First, I think it is valid and good to acknowledge that for American followers of Jesus, there are many challenges in living out our faith, some of them new for us, some of them more pronounced than ever, and some of them not so new. These difficulties and changes cause us to mourn for our beloved country, but we do not despair because we have rightly ordered loves. In other words, it makes sense to be sad at the state of affairs in our nation, for as patriots we do love our country. However, we are not devastated because what occurs in our nation is not our deepest concern. It is important and we ought to continue to engage culturally perhaps now more than ever. But it is not primary in the order of our loves. Christ and His Kingdom occupy that place in our hearts. He is our true north, and His Kingdom is what we are calibrated to in order to determine the state of things. He has risen, and therefore we do not lose hope. As the old song says, “My hope is built on nothing less than Jesus’ blood and righteousness.” Even better, as Psalm 20:7 says, “Some trust in chariots, some in horses but we trust in the name of the Lord our God.”
It seems that many of us, myself included, have been challenged to discern in recent days whether this easily said but hard to live out statement is true. Do we truly trust in the Lord more than anything? Do we trust in the Lord more than our government, more than the Constitution, more than the law of the land, more than our ability to have a decent income, more than doctors or vaccines? Do we truly trust in Christ above all?
Second, experiencing difficulties and even persecution is the “normal” Christian life for the church throughout history. Jesus promised us that we would have trouble in this world and that if they hate us, it is because they hated Him first. This is not to despair or discourage, but I am convinced that it is vital for the survival of our children’s faith that this is a part of their biblical worldview. Their view of God, and ours for that matter, must be big enough and Christianity “thick enough” to see God as sustaining His people through times of suffering and difficulty. For most of us, this has not been a part of our experience in a comfortable America.
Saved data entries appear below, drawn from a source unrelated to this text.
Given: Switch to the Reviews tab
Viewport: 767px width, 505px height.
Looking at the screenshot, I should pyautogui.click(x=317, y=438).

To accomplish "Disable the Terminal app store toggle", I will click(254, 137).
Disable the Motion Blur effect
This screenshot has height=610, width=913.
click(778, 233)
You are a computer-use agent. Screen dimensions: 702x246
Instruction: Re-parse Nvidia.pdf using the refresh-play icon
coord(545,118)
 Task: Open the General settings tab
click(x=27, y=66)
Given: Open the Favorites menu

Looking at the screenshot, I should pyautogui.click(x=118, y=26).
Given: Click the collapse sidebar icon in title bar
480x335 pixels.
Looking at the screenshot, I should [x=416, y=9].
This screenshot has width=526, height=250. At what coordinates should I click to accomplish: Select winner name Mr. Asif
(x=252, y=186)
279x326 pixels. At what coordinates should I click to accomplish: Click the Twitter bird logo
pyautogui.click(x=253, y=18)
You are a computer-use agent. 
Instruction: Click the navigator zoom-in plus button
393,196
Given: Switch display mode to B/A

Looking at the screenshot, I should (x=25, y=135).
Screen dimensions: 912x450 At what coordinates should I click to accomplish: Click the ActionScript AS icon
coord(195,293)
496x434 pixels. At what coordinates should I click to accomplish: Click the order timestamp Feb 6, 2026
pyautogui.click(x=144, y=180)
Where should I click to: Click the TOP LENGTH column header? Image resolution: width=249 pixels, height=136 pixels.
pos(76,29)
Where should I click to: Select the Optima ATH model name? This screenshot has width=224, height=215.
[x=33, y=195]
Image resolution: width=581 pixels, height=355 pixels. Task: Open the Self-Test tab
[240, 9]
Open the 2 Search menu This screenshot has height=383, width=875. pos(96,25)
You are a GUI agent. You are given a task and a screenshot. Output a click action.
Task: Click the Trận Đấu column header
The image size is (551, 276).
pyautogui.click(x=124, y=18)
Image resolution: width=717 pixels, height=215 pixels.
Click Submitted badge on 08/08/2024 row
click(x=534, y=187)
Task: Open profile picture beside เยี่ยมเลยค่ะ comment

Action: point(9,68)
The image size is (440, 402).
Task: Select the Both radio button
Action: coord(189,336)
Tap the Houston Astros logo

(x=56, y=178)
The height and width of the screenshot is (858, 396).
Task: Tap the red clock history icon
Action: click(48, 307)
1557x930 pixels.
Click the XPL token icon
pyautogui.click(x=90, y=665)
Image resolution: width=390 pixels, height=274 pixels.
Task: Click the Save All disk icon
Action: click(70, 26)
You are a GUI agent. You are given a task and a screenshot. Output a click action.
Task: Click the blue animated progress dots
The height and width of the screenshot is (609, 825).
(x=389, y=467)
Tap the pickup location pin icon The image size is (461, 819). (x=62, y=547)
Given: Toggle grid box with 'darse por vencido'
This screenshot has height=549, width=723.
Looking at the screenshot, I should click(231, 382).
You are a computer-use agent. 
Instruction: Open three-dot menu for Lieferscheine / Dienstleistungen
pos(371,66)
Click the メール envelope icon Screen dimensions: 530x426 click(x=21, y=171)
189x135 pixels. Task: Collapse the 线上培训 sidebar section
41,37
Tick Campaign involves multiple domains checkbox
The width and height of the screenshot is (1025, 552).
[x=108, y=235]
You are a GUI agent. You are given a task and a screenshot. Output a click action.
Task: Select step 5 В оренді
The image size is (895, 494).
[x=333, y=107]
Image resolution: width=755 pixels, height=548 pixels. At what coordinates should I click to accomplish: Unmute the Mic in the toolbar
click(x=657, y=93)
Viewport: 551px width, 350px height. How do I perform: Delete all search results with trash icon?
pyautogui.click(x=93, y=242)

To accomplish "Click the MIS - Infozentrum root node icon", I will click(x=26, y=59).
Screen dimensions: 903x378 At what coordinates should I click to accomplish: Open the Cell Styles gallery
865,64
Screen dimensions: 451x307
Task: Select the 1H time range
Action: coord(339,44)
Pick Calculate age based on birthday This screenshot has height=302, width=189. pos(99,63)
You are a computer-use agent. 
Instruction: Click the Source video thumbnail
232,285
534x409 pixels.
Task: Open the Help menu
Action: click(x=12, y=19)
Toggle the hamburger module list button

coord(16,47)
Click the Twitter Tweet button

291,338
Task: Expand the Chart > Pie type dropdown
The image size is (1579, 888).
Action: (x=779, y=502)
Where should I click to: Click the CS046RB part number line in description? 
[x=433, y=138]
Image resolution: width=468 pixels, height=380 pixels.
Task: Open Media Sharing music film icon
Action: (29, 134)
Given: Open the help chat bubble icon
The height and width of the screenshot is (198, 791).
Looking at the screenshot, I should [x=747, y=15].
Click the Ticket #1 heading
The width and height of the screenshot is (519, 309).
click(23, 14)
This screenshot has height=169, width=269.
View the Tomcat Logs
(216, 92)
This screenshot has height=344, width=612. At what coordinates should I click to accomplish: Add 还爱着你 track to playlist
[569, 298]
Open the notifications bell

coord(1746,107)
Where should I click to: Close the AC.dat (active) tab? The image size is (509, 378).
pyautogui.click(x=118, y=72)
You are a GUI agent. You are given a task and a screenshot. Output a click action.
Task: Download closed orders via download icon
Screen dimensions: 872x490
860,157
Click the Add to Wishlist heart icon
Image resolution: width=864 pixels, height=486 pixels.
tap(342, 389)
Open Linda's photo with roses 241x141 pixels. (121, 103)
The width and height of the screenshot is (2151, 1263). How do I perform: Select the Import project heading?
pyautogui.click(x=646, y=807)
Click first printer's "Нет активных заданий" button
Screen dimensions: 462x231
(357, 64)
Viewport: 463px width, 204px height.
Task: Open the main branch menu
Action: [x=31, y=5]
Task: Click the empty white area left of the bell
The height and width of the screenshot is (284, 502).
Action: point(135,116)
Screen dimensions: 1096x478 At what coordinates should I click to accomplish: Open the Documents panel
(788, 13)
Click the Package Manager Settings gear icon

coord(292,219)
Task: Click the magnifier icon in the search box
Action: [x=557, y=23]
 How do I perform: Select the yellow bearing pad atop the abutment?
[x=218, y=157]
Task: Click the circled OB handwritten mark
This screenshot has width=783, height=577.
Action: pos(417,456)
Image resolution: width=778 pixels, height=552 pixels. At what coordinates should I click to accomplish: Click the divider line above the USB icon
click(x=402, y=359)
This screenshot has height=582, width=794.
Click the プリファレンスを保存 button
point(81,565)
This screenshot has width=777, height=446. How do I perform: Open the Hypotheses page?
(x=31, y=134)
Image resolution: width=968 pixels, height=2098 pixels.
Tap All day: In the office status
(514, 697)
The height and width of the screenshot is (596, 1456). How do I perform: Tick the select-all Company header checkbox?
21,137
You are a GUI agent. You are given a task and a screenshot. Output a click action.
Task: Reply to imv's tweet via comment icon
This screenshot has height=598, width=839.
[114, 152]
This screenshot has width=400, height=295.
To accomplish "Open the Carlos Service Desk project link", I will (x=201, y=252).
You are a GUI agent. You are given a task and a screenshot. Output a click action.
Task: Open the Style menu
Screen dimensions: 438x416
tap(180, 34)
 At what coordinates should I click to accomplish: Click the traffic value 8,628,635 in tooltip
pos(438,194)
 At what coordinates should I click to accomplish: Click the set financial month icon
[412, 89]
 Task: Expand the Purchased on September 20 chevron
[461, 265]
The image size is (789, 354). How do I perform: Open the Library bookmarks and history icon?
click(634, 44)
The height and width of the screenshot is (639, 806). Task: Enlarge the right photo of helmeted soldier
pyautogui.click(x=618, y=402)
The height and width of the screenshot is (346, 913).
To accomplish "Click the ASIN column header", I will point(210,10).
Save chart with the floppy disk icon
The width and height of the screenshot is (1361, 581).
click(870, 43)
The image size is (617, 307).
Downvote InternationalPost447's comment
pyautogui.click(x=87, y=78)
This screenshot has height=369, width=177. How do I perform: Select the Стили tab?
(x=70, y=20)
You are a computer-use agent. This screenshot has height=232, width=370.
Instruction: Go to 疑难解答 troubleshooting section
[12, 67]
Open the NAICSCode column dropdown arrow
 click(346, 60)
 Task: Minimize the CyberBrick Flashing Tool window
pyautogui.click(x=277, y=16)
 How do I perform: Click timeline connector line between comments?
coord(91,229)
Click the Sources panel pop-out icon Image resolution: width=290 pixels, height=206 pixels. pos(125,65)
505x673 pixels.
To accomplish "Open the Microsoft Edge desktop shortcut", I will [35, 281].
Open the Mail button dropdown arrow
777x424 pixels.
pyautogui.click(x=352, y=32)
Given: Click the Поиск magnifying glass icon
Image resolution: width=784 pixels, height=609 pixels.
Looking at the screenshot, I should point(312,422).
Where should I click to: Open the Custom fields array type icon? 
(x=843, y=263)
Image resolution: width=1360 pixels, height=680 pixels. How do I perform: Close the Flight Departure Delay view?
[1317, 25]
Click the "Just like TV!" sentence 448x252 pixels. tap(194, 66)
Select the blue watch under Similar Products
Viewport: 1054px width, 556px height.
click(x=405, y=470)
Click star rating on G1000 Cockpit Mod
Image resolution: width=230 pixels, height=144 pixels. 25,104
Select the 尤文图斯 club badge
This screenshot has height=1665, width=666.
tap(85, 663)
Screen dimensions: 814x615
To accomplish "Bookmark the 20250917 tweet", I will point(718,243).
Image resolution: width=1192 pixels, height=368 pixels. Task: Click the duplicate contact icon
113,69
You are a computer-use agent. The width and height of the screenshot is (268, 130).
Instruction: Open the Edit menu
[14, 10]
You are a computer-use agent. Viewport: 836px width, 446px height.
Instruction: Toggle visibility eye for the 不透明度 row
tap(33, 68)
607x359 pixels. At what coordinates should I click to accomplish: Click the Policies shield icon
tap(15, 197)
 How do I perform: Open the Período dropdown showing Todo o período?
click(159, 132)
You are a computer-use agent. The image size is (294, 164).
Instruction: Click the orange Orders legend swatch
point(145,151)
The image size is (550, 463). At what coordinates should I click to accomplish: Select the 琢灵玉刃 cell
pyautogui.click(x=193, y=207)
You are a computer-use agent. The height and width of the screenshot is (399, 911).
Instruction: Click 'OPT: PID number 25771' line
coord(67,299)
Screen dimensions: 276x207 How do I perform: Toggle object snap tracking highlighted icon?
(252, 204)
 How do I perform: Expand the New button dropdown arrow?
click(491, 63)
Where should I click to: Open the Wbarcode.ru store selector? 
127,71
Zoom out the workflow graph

Hopefully, by connecting our children with the biblical story and the history of the church as we do through classical Christian education, they can be encouraged by the faithful testimonies of the saints and martyrs who have gone before us, which can inspire all of us to be faithful in the times in which we live, come what may.
Finally, we do not know what the immediate future holds, but we do know the end of the story. Jesus reigns supreme, and we are with Him as His bride! But, what about tomorrow, or next week or next year? How should we live? It is true that we don’t know what day it is on God’s calendar. It could be the beginning of a spiritual revival in our nation or even a cultural reformation. It could also be the end of America as we know it or even the end of days. But, just like our brothers and sisters throughout history and around the world, we are called to walk by faith, not by sight. We are called to repent of our sins, for the kingdom of heaven is at hand. We are called to love the Lord our God with all our heart, soul, mind, and strength and love our neighbor as ourselves. We are called to make disciples of all nations, baptizing them in the name of the Father, Son, and Holy Spirit, teaching them to obey all that He has commanded. We are called to be the light of the world and be set apart just He is set apart. We are called to join with the heavens in declaring the glory of God. No matter what day it is on the heavenly calendar, our calling is the same. We are to be faithful to God and teach our children and grandchildren to do the same. By God’s grace, may we be found in daily faithfulness when Jesus returns. In the meantime, may we join together as a community of prayerful love, take our children by the hand, and recite what Joshua said together, “Choose this day whom you will serve...as for me and my house we will serve the Lord.”